All 4 platforms (GCN, CUDA, Xeon PhI, x64) can now be catered by a single code base. No more OpenCL, and especially no more CUDA.
 
Many people think that AMD hijacked CUDA with that. In my opinion this is exaggerating. This is not a sign that AMD tries to overcome CUDA, although this is a nice side effect.
It is breaking the vendor lock-in imposed onto legacy applications.

The HIP tool doesn't only apply for moving from Nvidias to AMDs hardware, but also works for moving from Nvidia hardware to the Xeon Phi and possibly any other HSA capable accelerator units with minimal changes to the code base. That's not just hijacking CUDA, it's eradicating it.

This removes a major incentive to build new clusters with NV hardware, as legacy applications are no longer a hard constraint. That means the playfield between AMD, Intel and Nvidia on the HPC sector is levelled.
 
I am very anxious about this matter. AMD could break the GPU HPC market with this. A sober point of view is always appreciated, especially it is Nvidia we are talking about. Their market strength is very permeating, meaning NV will definitely try to overcome this issue with multiple strategies. Let's wait and see. This could bring the change in the HPC market which is necessary. Still other aspects are necessary to achieve greater market share, which are products, driver and software support. I hope they don't fail in these aspects.
 
You could see that as AMD removing a barrier from using its GPUs, you could also see this as a capitulation that legitimizes CUDA even more. It's probably the former, but I'm not convinced yet.

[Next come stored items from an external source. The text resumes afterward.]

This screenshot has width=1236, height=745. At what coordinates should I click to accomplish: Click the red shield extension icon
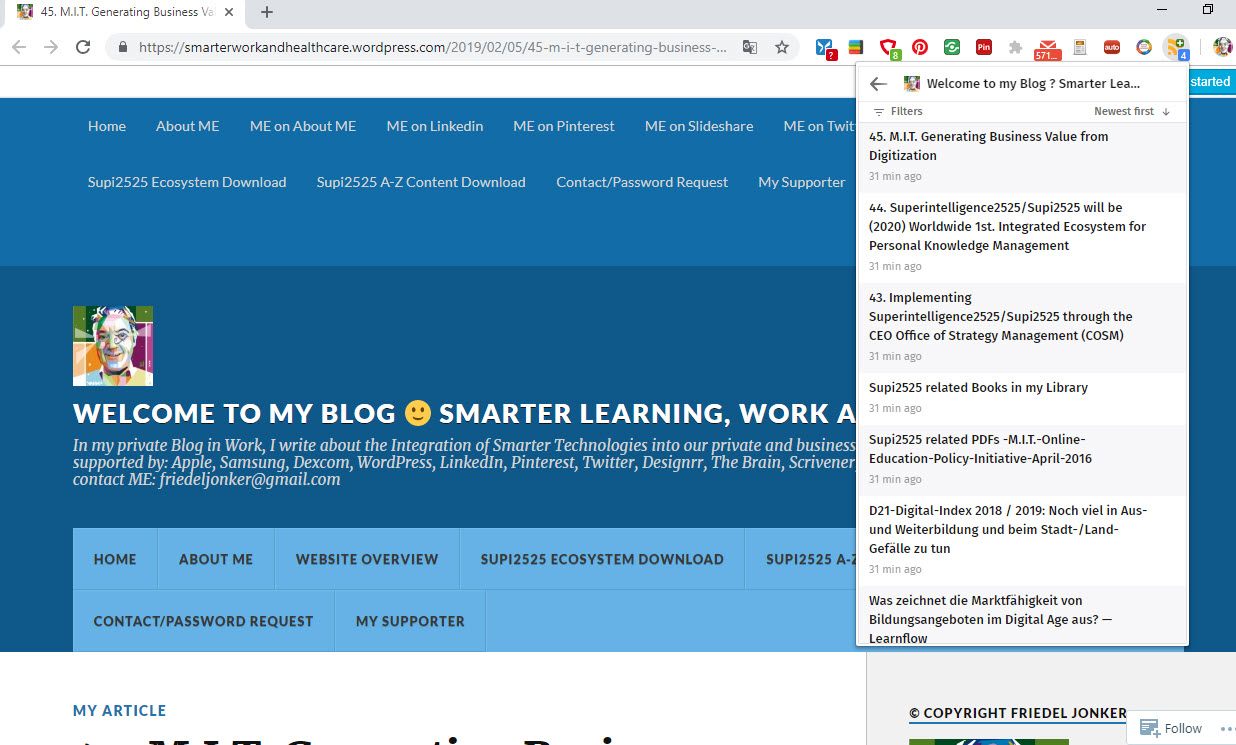[888, 47]
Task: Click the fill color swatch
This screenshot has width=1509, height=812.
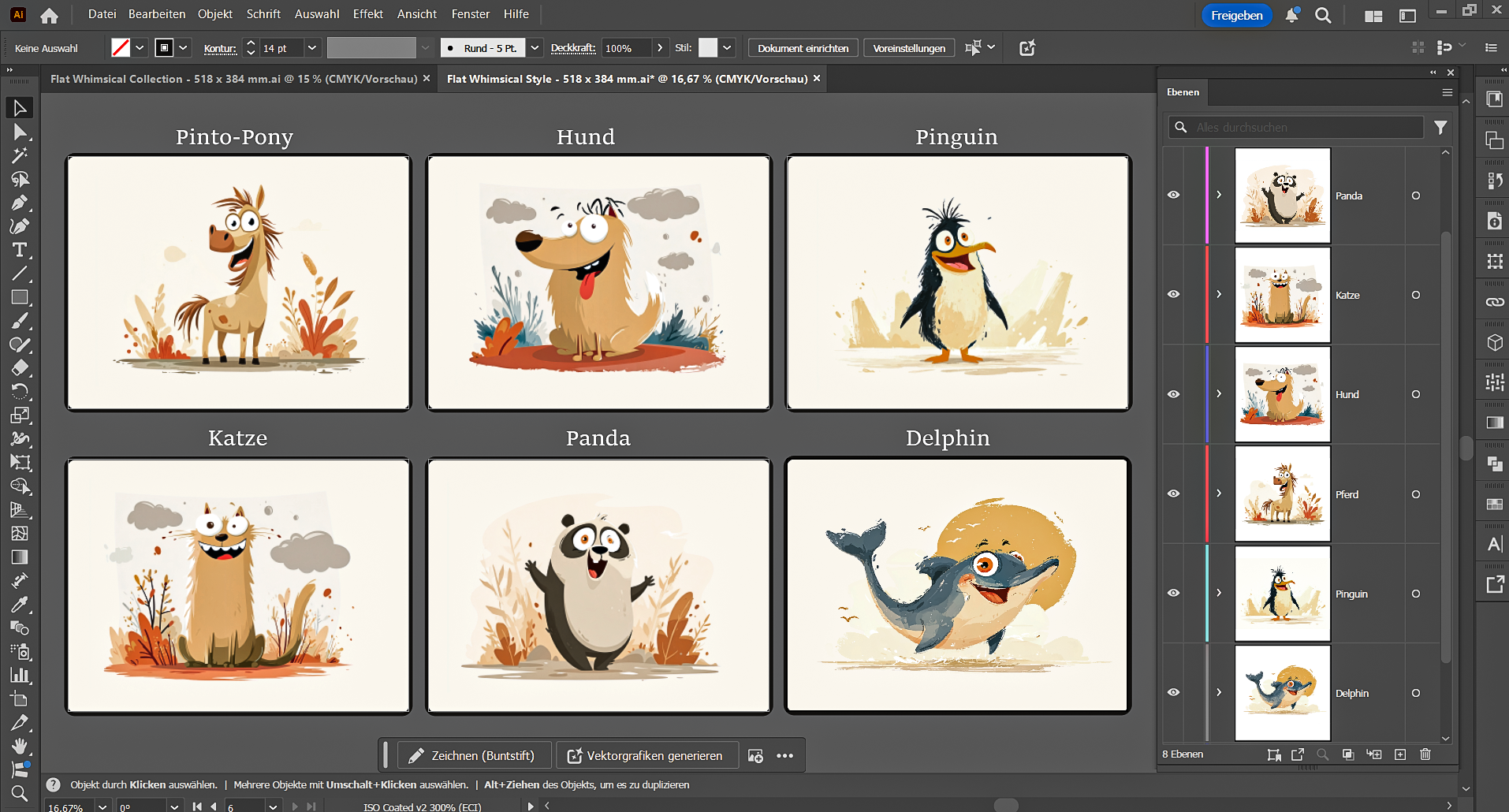Action: coord(121,48)

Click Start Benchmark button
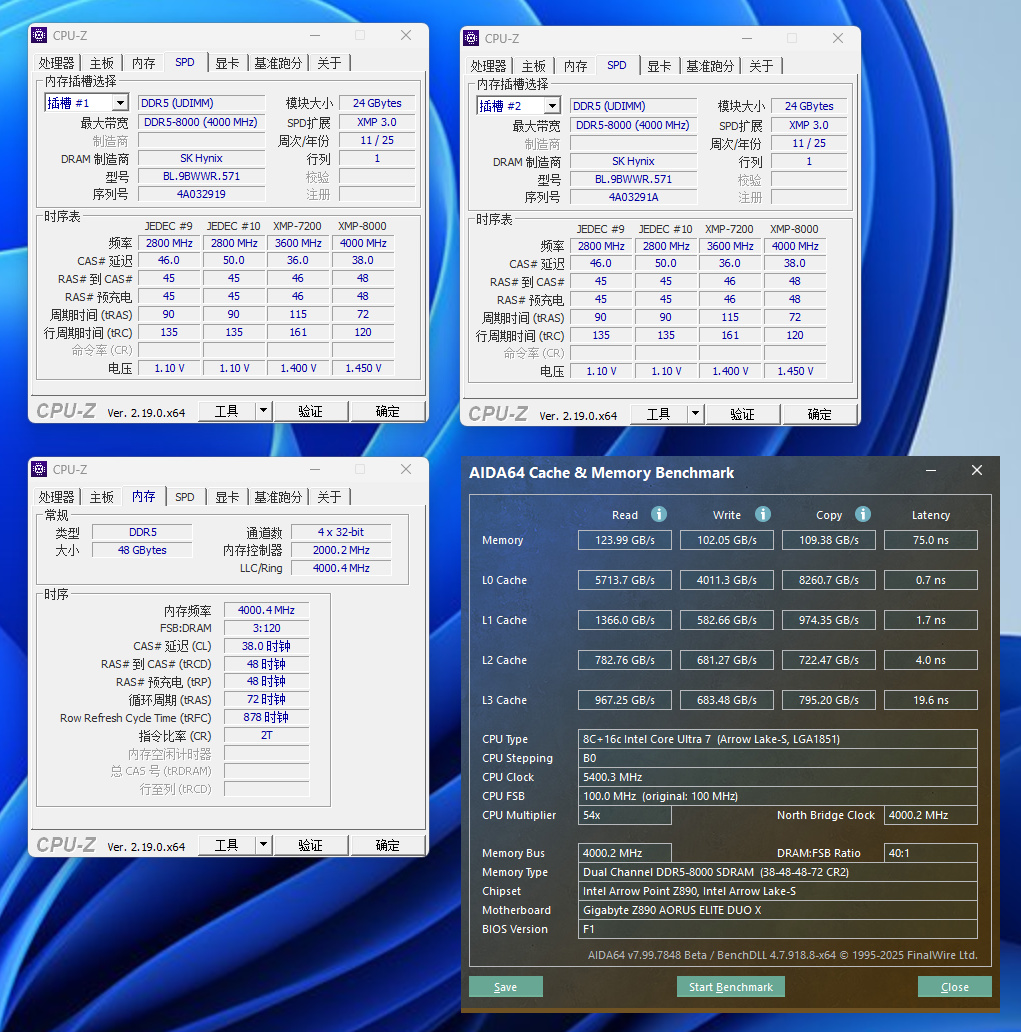tap(731, 987)
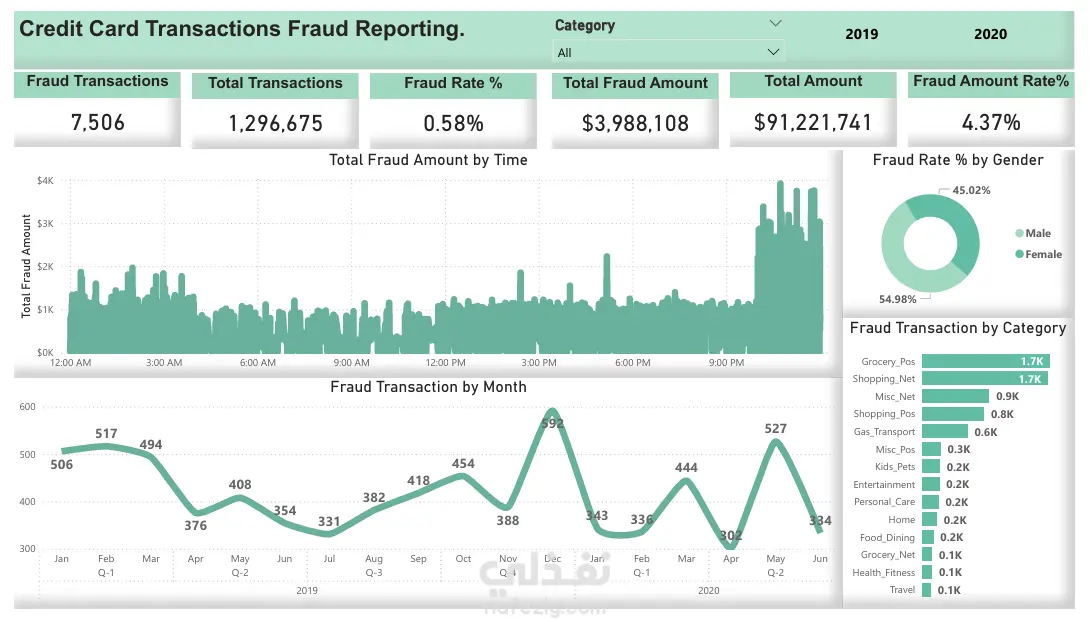
Task: Select the Grocery_Pos category bar
Action: point(986,361)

I'm also not sure if it really matters for the biggest elephant in the room, neural networks. It's incredible how this is an Nvidia land grab with all the actors that matter. Not that you can't find some open source work that uses OpenCL and AMD, but you'd have to be explicitly looking for it. If you go the other way, as most people would do, you read tutorials, you install frameworks etc., and all blogs and researchers simply say 'just install CUDA and the (Nvidia closed) cuDNN library. AMD never even comes up.

I don't think today's announcement changes that. I do think that AMD needs to release a library that explicitly targets that market otherwise they'll miss out on a huge opportunity.
 
I just had to hijack your graphic.
hijacked.png

The path via HIPify Tools is all nice, and so is the HIP library which gives some abstraction for formerly vendor specific APIs.

But more interesting is the common feature set now supported by all 4 compilers, consisting of C++17, the parallel extension (GCC support should be added once accepted) and OpenMP 4.0 for implicit offloading to the GPU.

This is where Intel gained the most followers for the Intel Xeon Phi series, because it's just far more intuitive to develop for an platform which acts homogenous, compared to explicit kernel declarations, memory transfers etc. with OpenCL/CUDA or now HIP.

Not that the latter one had no justification, it still makes sense when you need more fine tuned control over memory management, but it's not what most scientists demand.
Take that "neural networks" topic as an example, implementing such a thing in C++ is a finger exercise for most researchers in that field. Porting it to CUDA or OpenCL isn't, since there's a lot of unintuitive setup and explicit memory management involved. Modern language features like lambda expressions, OOP or the STL and alike aren't available in C based languages like CUDA either.

I can only recommend everyone reading this, and being fluent in C or C++, to give OpenMP 4.0 a try. It's really easy to grasp the concept, and to offload algorithms to the GPU with little to no semantic overhead.

Simple introduction to OpenMP 4.0 for HSA capable accelerators
OpenMP 4.0 manual
C++17 parallel STL draft
 
OK, got two more pieces of information:
  • Early access will be open to every interested developer in Q1 2016, no invite required..
  • For now, ONLY FirePro series on 64bit Linux will be supported by the new HCC compiler.
 
That is because compilers are much better now at optimizing well written code ;). Big difference from easy to code. Its not as simple as following programming guidelines and the compiler just pops out automatic optimizations........

Never expect code translators to just do it all, they never do, and never will.